▼
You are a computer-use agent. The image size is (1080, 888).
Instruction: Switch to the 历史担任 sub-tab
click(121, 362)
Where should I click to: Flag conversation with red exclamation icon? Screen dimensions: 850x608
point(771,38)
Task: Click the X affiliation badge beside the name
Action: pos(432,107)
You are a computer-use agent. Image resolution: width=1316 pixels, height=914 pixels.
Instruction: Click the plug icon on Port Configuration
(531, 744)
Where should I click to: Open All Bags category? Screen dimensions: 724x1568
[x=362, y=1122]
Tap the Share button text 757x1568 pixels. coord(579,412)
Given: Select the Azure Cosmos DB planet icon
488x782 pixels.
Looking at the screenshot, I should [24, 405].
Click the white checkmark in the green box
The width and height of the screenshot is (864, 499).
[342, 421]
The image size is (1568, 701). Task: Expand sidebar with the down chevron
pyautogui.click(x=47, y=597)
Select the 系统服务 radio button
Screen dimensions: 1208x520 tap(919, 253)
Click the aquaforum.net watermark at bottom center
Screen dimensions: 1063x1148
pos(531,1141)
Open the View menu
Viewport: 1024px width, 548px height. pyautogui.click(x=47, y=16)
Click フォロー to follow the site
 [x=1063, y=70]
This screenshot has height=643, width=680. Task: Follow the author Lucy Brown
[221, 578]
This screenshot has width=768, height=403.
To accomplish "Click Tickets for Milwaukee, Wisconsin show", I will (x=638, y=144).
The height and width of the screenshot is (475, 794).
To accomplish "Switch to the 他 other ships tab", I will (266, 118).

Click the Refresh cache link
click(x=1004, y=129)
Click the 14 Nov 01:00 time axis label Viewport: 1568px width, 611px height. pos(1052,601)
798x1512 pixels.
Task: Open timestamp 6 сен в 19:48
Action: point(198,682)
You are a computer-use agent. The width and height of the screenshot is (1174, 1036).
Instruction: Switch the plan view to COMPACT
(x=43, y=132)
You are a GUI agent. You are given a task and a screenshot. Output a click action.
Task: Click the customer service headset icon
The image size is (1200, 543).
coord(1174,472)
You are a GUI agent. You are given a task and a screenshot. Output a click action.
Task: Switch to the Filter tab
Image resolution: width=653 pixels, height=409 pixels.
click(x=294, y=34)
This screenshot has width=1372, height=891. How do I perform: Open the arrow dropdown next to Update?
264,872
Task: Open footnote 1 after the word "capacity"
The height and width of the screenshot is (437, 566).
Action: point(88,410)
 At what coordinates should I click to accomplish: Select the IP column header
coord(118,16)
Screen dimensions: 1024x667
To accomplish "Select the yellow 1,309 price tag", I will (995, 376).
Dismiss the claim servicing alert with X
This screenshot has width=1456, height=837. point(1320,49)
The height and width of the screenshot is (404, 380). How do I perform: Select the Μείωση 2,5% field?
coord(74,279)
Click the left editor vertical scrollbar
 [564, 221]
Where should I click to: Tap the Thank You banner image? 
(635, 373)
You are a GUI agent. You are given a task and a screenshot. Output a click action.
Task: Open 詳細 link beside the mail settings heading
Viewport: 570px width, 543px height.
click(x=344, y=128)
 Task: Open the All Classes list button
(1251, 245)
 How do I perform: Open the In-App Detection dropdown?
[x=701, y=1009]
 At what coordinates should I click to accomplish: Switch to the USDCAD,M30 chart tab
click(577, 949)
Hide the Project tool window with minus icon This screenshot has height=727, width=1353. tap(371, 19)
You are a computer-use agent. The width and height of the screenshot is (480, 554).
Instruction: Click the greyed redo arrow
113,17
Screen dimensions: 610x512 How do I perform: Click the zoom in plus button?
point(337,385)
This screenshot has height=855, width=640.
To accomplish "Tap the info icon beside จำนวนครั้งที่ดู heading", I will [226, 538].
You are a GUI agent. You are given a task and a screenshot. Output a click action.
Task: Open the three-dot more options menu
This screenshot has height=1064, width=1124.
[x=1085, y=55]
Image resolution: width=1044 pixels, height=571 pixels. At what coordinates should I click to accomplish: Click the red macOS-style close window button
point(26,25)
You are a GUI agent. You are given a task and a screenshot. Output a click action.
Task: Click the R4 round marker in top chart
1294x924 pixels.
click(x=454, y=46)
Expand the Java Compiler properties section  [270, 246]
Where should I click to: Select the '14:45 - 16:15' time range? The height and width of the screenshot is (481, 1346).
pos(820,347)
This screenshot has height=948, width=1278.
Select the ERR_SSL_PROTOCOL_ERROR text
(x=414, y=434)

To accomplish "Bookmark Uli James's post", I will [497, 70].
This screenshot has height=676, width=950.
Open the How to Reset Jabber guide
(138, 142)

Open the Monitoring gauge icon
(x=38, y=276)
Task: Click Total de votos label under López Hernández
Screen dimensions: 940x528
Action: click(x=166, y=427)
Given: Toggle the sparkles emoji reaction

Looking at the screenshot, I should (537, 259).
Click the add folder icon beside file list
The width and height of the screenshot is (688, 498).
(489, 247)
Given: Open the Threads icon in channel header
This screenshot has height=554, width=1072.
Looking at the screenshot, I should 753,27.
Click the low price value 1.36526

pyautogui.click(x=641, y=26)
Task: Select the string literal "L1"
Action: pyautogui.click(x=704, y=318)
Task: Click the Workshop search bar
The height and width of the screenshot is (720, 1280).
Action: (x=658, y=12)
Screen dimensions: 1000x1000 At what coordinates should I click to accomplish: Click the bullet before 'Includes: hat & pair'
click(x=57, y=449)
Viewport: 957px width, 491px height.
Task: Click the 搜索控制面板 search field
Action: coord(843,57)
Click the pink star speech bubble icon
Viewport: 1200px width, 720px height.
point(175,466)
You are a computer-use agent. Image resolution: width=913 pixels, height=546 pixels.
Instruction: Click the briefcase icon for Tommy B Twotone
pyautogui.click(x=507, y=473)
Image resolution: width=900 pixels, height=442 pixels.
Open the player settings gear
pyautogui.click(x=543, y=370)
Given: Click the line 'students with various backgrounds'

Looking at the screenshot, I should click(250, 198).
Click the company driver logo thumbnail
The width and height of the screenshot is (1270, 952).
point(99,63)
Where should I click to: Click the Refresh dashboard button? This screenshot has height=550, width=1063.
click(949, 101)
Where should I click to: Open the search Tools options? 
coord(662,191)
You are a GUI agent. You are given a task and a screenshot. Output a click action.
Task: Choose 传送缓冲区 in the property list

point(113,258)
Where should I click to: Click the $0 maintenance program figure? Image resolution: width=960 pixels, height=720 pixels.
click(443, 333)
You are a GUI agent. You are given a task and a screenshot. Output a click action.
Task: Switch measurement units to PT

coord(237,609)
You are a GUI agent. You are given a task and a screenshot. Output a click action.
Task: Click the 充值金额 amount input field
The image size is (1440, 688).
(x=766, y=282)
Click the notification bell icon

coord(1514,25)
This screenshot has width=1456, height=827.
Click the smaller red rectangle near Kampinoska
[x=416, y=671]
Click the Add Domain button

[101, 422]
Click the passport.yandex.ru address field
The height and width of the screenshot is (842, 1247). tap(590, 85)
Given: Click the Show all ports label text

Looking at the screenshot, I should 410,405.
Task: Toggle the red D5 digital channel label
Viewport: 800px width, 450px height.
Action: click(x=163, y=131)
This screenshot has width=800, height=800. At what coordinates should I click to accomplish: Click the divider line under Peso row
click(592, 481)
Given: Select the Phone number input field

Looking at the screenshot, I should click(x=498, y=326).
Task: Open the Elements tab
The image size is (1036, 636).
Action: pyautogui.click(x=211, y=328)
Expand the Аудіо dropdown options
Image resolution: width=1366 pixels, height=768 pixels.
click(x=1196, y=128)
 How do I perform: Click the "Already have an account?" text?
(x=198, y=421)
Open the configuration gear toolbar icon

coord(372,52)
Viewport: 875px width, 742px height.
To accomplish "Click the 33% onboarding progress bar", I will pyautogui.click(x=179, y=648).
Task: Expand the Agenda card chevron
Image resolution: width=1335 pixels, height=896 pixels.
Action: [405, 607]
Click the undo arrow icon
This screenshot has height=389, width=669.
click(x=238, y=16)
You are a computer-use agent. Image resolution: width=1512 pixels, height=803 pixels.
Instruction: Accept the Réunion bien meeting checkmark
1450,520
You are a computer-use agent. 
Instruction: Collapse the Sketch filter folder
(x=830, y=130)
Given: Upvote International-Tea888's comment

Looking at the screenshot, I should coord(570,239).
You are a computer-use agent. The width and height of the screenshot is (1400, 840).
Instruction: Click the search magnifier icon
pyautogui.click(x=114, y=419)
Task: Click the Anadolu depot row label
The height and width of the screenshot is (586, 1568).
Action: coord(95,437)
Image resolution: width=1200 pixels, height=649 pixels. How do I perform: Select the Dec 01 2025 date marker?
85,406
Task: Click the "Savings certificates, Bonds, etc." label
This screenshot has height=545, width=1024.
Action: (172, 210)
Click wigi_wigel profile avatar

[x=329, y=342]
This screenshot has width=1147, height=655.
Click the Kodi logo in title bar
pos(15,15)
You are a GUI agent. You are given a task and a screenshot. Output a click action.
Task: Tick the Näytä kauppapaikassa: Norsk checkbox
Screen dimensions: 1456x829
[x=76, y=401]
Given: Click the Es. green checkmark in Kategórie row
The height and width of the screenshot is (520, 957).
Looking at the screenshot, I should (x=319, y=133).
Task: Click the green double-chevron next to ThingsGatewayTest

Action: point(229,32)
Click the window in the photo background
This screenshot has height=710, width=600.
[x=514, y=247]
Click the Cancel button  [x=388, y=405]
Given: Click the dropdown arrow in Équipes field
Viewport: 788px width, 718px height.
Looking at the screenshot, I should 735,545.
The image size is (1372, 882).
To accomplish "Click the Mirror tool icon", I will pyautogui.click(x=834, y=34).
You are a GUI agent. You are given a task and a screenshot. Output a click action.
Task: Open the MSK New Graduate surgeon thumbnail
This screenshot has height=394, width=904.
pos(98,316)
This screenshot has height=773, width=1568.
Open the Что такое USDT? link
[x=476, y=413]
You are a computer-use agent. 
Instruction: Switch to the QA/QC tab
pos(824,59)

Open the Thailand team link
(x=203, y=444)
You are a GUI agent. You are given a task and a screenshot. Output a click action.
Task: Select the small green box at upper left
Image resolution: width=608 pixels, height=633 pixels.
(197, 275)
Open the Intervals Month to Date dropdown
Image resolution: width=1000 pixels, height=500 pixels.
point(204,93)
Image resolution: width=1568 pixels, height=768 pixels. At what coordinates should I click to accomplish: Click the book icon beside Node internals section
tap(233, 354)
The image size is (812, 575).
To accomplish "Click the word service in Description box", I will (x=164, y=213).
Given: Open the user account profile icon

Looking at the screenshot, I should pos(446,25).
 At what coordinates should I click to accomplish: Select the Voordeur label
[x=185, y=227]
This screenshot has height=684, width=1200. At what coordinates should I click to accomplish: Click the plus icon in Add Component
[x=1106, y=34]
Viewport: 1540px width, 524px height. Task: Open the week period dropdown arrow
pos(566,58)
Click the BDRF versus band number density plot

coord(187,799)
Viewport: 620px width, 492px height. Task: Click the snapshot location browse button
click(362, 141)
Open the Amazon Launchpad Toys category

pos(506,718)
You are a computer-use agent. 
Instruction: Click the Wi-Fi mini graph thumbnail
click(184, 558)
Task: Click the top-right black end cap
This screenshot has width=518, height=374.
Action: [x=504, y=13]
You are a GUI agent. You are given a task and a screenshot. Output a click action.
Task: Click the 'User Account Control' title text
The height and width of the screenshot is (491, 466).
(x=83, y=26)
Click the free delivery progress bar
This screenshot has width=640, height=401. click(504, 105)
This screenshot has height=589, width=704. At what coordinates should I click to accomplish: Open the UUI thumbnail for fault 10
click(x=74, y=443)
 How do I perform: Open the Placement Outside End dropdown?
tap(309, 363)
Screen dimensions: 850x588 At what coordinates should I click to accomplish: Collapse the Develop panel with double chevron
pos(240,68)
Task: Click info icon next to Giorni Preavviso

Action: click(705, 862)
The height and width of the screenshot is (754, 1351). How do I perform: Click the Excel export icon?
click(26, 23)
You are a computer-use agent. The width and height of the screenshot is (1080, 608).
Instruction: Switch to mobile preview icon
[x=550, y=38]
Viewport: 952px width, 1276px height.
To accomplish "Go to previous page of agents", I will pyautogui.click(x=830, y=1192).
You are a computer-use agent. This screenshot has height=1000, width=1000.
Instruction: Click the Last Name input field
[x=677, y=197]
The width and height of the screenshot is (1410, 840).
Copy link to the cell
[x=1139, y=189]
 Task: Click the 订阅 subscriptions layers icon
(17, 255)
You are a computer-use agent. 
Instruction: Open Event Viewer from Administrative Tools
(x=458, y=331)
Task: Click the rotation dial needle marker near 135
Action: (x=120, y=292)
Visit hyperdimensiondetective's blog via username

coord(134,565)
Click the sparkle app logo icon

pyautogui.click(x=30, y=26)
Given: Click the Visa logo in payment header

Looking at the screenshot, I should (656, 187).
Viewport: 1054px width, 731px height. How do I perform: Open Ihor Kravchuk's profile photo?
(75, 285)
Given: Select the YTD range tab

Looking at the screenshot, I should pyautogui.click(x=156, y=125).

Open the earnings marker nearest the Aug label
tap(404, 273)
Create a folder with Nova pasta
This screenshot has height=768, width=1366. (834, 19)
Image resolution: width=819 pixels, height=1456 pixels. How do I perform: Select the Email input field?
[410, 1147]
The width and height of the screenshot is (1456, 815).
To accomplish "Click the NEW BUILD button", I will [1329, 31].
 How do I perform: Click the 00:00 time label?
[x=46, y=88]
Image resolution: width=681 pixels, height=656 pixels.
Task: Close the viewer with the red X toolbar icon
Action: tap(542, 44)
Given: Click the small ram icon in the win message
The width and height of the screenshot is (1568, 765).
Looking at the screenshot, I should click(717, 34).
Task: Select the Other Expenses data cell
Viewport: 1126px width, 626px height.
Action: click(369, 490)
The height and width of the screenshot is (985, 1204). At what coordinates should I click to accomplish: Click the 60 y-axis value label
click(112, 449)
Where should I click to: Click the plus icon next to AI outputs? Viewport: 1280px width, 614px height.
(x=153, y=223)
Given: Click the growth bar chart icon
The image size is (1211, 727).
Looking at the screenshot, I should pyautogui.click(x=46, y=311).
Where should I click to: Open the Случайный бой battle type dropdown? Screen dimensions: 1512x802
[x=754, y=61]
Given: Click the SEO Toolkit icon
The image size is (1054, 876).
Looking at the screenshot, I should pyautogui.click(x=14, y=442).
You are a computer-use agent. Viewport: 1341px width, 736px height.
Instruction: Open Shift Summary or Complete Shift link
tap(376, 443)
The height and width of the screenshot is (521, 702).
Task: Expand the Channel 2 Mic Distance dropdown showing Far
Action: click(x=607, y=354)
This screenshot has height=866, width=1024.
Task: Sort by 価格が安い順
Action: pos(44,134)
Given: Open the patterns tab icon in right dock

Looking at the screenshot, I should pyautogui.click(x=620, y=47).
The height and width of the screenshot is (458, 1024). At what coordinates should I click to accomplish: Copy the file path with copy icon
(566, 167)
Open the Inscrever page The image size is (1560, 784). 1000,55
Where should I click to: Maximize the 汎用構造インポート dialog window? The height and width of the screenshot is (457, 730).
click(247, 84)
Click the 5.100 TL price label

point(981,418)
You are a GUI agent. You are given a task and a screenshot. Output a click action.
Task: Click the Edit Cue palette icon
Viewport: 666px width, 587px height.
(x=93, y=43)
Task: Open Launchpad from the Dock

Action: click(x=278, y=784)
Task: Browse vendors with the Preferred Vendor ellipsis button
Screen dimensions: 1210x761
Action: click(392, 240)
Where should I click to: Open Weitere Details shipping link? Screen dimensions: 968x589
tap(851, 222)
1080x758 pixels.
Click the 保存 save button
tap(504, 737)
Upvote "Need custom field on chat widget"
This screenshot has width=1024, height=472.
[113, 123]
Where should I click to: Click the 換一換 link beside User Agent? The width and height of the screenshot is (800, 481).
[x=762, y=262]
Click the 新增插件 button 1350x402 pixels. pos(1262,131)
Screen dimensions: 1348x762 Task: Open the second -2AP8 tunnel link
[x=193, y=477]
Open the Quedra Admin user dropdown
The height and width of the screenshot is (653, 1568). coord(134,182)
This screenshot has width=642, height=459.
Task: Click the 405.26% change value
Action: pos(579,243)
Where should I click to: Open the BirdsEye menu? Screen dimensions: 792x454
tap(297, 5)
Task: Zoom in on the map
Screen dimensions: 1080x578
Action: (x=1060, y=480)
▲
Above are some records; copy each line there that contains "heading".

Task: Open 詳細 link beside the mail settings heading
To accomplish "Tap the info icon beside จำนวนครั้งที่ดู heading", I will [226, 538].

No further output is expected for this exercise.